__Records from a pointing dataset__:
····················
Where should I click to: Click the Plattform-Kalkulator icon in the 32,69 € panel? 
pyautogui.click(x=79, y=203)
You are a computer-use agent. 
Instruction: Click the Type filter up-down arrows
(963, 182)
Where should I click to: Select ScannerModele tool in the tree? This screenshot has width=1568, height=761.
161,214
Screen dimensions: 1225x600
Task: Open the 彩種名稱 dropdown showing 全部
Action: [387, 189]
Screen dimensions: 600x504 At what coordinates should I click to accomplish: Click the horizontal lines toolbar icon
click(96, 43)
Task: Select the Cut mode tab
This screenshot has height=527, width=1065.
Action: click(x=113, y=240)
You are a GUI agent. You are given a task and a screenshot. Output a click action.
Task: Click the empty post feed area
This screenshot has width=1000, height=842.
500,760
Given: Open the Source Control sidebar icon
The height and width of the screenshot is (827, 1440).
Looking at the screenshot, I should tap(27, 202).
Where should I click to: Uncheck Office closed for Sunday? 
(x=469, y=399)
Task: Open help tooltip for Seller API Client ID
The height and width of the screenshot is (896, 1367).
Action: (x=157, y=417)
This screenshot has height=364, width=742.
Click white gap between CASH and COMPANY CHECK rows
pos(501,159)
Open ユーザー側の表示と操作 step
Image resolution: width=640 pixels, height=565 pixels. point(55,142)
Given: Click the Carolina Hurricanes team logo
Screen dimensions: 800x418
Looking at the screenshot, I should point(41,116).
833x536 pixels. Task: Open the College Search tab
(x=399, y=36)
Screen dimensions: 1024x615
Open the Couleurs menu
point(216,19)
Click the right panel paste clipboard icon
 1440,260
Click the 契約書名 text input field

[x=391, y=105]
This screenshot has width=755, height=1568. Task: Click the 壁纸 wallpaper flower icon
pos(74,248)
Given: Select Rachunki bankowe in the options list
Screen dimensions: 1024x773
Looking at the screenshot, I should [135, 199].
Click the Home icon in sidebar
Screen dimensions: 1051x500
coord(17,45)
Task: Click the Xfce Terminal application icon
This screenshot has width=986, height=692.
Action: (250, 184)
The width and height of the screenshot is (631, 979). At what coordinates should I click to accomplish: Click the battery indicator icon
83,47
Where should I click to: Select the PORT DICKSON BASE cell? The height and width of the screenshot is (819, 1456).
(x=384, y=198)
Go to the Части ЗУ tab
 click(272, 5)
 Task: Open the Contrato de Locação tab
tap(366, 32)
····················
__Given task__: Output everything from the line containing "The width and" down through the line containing "(x=384, y=198)" as a two-column CSV with the header input,output. Put each row's text in input and its answer in output, each in a single quoted field, with line breaks replaced by spaces.

__Solution to this problem__:
input,output
"The width and height of the screenshot is (631, 979). At what coordinates should I click to accomplish: Click the battery indicator icon","83,47"
"Where should I click to: Select the PORT DICKSON BASE cell? The height and width of the screenshot is (819, 1456).","(x=384, y=198)"